═════ Reading text ═════

I hope I have convinced you to store your files on the filesystem, whether for performance or for ease of scaling. If you do, the world will be a better place.


Actions

Informations

5 responses to “How to handle uploaded files”

David Bock (14:19:18) :

Agree totally! Files don’t belong in a database. Most of the time, files just belong in the filesystem. You can store any meta info on the file you need in a record in the database, along with the path to the file. If you find you need something ‘extra’, like versioning of files, then stand up a CVS or Subversion server to dump the files into. I have done this from Java, but haven’t done it from rails yet.

Kevin Teague (20:41:23) :

The flip side to this is if you are trying to store many different types of files, or you don’t have high traffic or really large file sets. Here the database makes a lot of sense, because all your data is in one place. Your code is a lot simpler and your sys admin needs are reduced. If the integrity of your data is important, it can also give you good peace of mind to have all your data handled through transactions. In some organziations there can be a gap between those who manage the filesystems and the databases, and the application developers who write the code. Using a hybrid approach can leads to systems where a portion of your data set is one day just ‘gone’.

Tramline (http://www.infrae.com/products/tramline) takes an interesting approach to the files-on-the-filesystem solution in that intercepts the files with Apache, handles file storage from there, and fakes out the file sent to the app server with a simple tramline id. Quite useful if you originally design a system to store data in the database and only later realize your blunder when performance grinds to a halt.

Database replication can be a PITA with most open source relational databases, but there are systems that are trivial to do replication with. ZEO scales the Zope object database very easily (this isn’t a relational database though). This isn’t full replication, but simply caching subsets of the data on client servers as it’s accessed, which isn’t going to work for all problems … and the ZODB still sucks at large BLOB support.

ben (07:08:06) :

I’m thinking of keeping images and uploaded files in Amazon’s S3. SmugMug’s blog had an interesting write up on using S3 http://blogs.smugmug.com/onethumb/2006/11/10/amazon-s3-show-me-the-money/

Seems like it’d take the load off the server without the bother of setting up an asset server for each new project as well.

Benj (19:55:17) :

That smugmug/S3 article was a great read, thanks for that gem!

Ben (06:02:30) :

I recently started using S3 at work, following the tips outlined here: http://blog.eberly.org/2006/10/09/how-automate-your-backup-to-amazon-s3-using-s3sync/

Basically, you can just replace rsync with s3sync and be off to the races. :) When you combine that with being able to point one of your domain hosts via CNAME to S3, it’s an easy way to offload your asset traffic.

═════ Study material ═════

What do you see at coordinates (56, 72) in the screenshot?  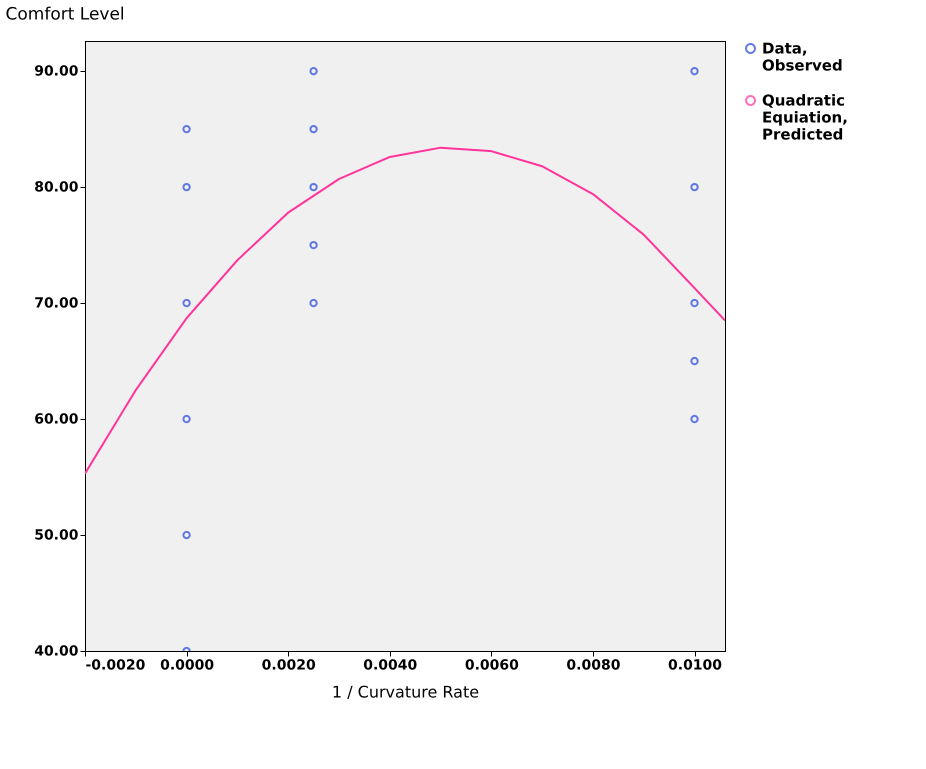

═════
═════ Study material ═════

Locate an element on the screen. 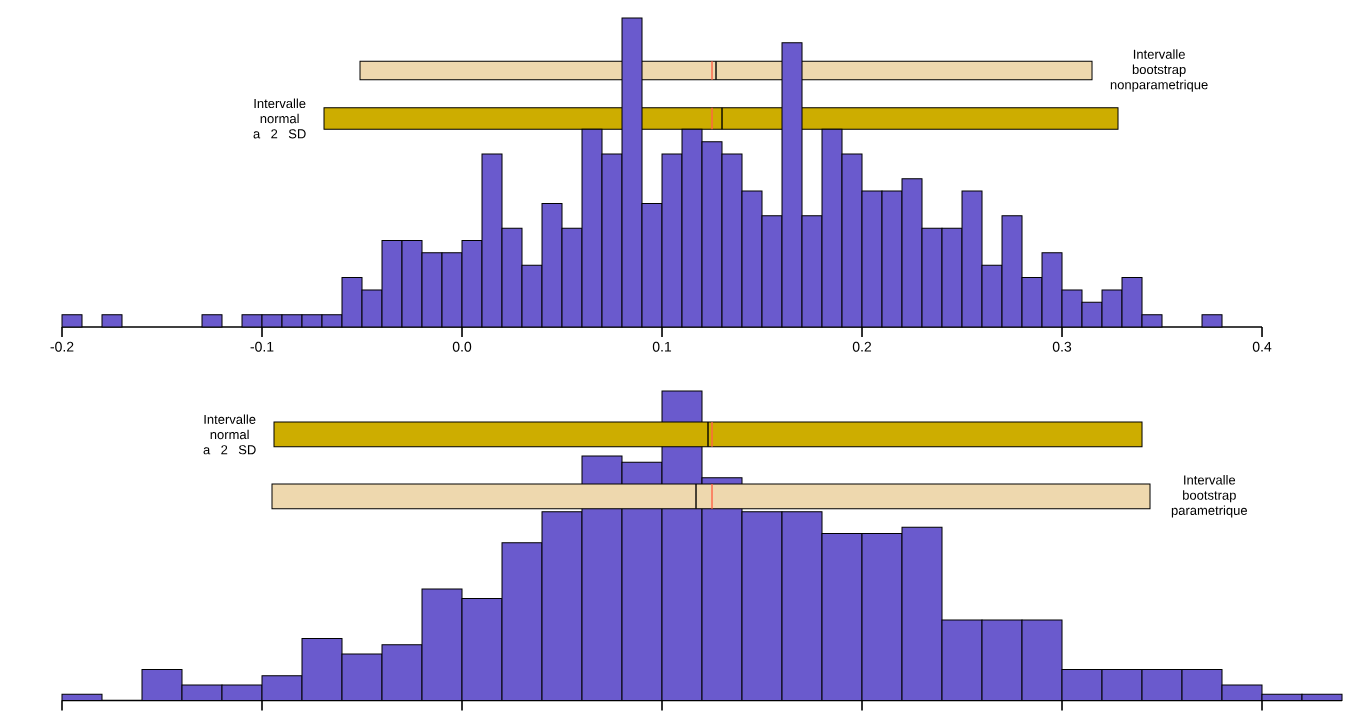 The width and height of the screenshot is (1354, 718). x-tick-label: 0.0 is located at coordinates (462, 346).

═════
═════ Study material ═════

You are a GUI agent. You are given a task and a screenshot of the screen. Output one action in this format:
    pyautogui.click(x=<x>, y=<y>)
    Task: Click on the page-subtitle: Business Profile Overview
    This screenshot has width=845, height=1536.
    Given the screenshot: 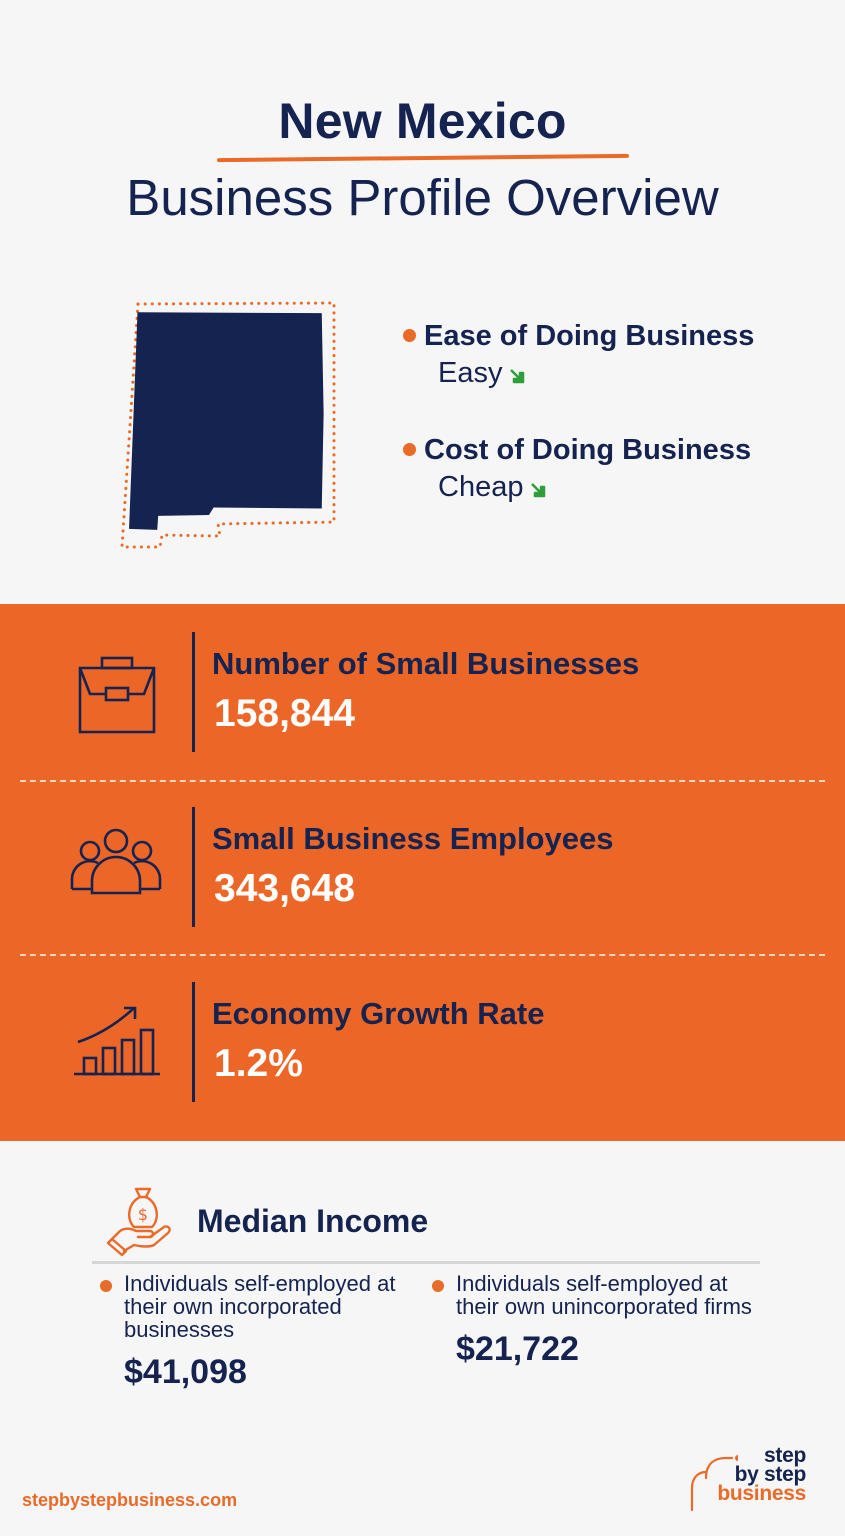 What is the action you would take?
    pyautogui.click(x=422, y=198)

═════

## Task item
Who posted the responses in the thread about handling uploaded files? List every commenter name as it appears there. None of the lines are needed here.

## The completed task
David Bock, Kevin Teague, ben, Benj, Ben